There are several limitations to this study. First, lateral images were not used to assess changes in the limb length. Standing AP full-length radiographs were used for the measurement of both limb length and alignment. Thus, it is possible that deformity other than that in the coronal plane may have had a role and gone unrecognized. Second, flexion contracture preoperatively may have affected limb length measurement. One study suggests, however, that the measurement of limb length is not affected by flexion contracture if it is less than 15°.10 Third, when measuring the angles, identifying the pertinent landmarks occasionally proved difficult. Digitally manipulating the contrast of the film to compensate for over penetration of the lower extremities was done to assist in identifying these landmarks. Finally, the clinical significance of LLD after TKA is not well known.

Correction of LLD during TKA is difficult due to the high priorities of ligament and gap balancing and the correction of preoperative deformity.5 Fang et al demonstrated that maintaining a postoperative HKA between 2.4° and 7.2° valgus produces improved outcomes.11 Their results indicated that failure rates are significantly higher when the postoperative HKA alignment is not within this range.11 This study suggests that it may be possible to minimize limb lengthening in TKA while still achieving adequate alignment and stability. A deeper analysis of the technique used by the senior author may be beneficial in determining what was done to prevent postoperative limb lengthening.

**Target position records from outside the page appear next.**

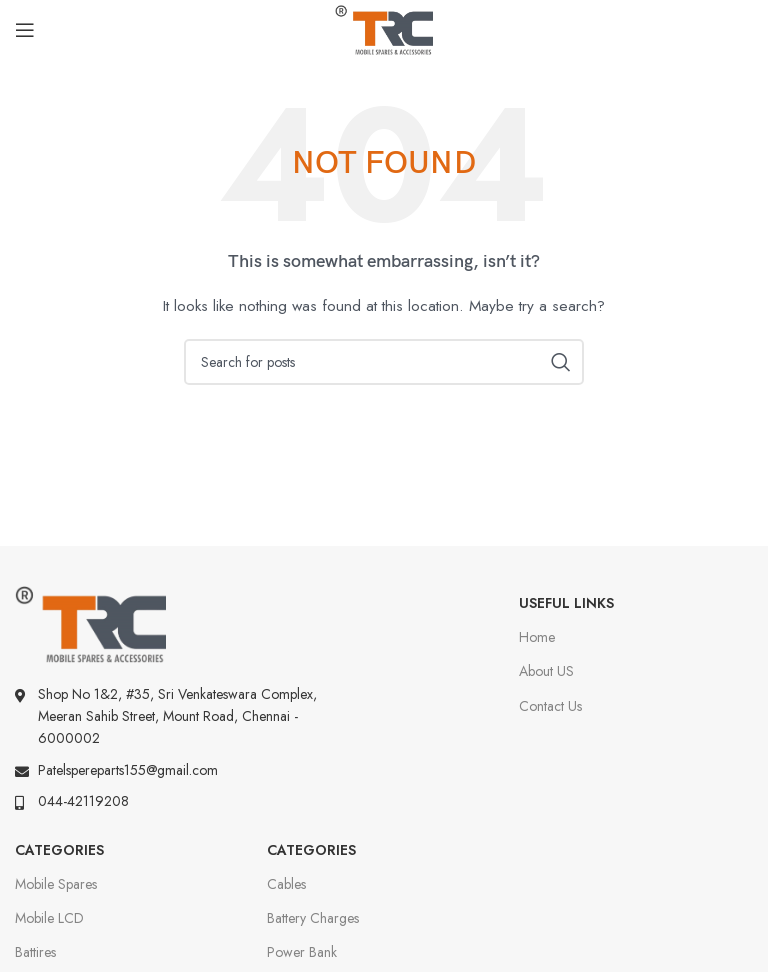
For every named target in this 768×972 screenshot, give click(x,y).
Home (537, 637)
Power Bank (302, 952)
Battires (35, 952)
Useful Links (566, 603)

In conclusion, limb length after TKA was not significantly different on postoperative radiograph. The LLD is associated with increased incidences of pathologies that reduce patient satisfaction and quality of life. Increased limb length after TKA may be a contributing factor for a poor outcome. Further research is necessary to better characterize the incidence of LLD after TKA and to determine whether a need exists to adjust surgical techniques to prioritize maintaining limb length during the procedure.

Footnotes

Declaration of Conflicting Interests: The author(s) declared no potential conflicts of interest with respect to the research, authorship, and/or publication of this article.

Funding: The author(s) received no financial support for the research, authorship, and/or publication of this article.